Species of flowering plant

Enceliopsis nudicaulis is a North American species of flowering plants in the family Asteraceae known by the common name nakedstem sunray, or naked-stemmed daisy.

==Description==
E. nudicaulis is a perennial herb growing up to 45 cm tall from a woody caudex fringed with gray-green hairy leaves. The leaves are oval and up to 6.5 cm long and wide.
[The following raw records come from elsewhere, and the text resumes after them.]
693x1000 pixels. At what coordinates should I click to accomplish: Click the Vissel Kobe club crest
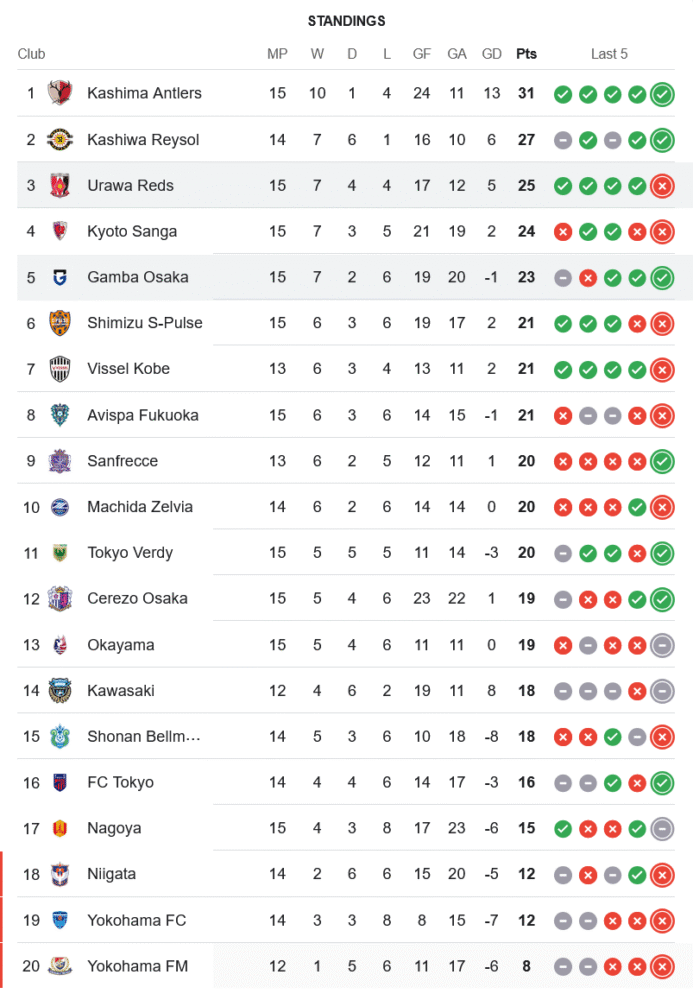60,369
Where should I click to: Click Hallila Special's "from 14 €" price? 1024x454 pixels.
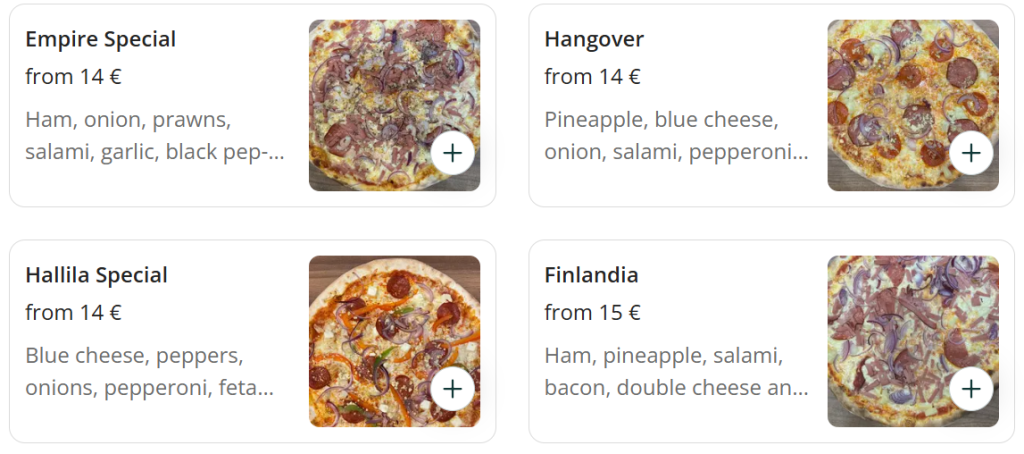click(x=73, y=313)
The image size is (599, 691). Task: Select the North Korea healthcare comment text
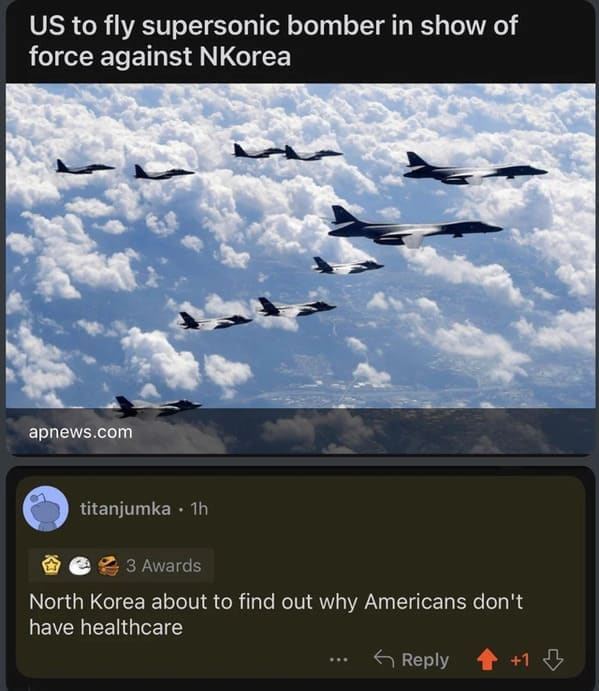click(x=276, y=614)
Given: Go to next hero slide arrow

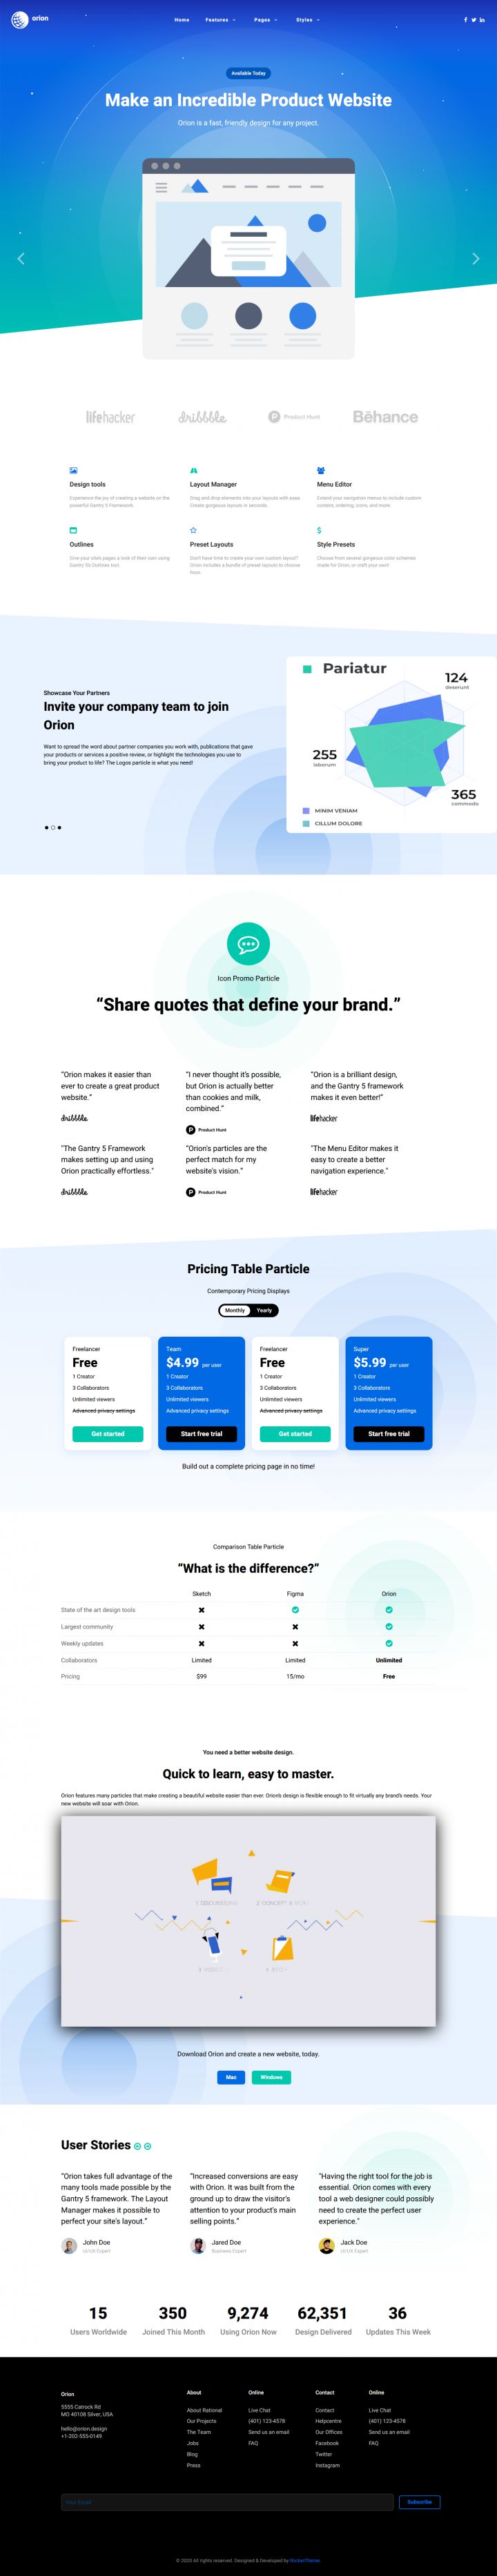Looking at the screenshot, I should 475,259.
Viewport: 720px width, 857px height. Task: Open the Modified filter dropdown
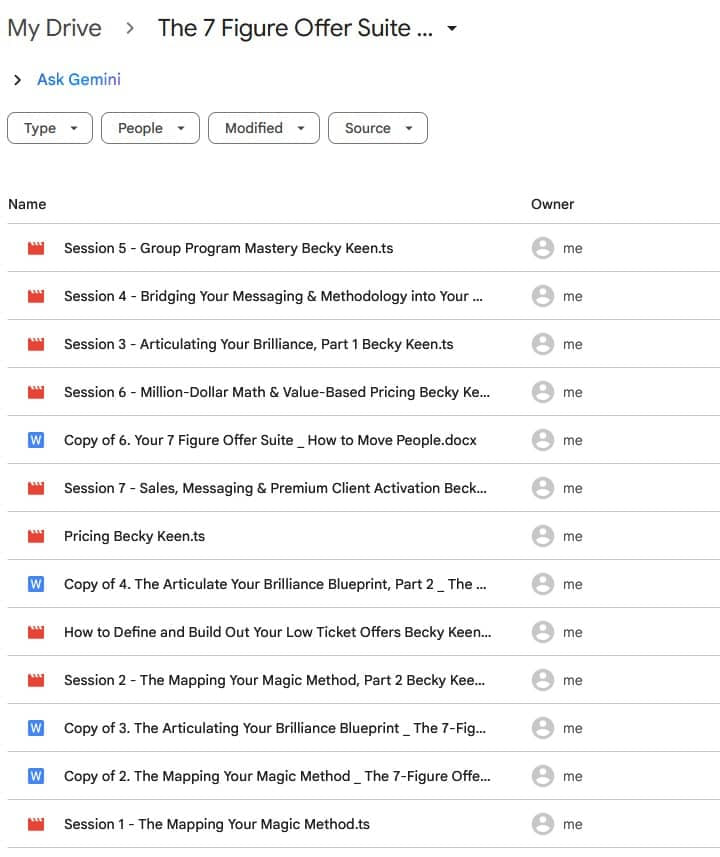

Blooming from May to August, the inflorescence is a solitary flower head atop a tall, erect peduncle. The flower head is 7.5-10 cm; it has a base made up of three layers of densely woolly, pointed phyllaries. It has a fringe of approximately 21 yellow ray florets each 2 to 4 cm long. The fruit is a hairy achene about 1 cm in length.

==Varieties==
There are two recognized varieties of this species:
- Enceliopsis nudicaulis var. corrugata, the Ash Meadows sunray – the rarer variety, which is probably endemic to Nevada in the vicinity of Ash Meadows in the Amargosa Desert. It is federally listed as threatened and is listed as a critically endangered and fully protected species by the State of Nevada.
- Enceliopsis nudicaulis var. nudicaulis – found in most of species range

== Distribution and habitat ==
Enceliopsis nudicaulis is native to the western United States: Idaho, Colorado, Utah, Nevada, Arizona, and California including the Inyo Mountains–White Mountains and sky islands the Mojave Desert in California. It grows in desert, plateau, and montane habitats.

== Uses ==
It is sometimes used as an ornamental plant in dry areas.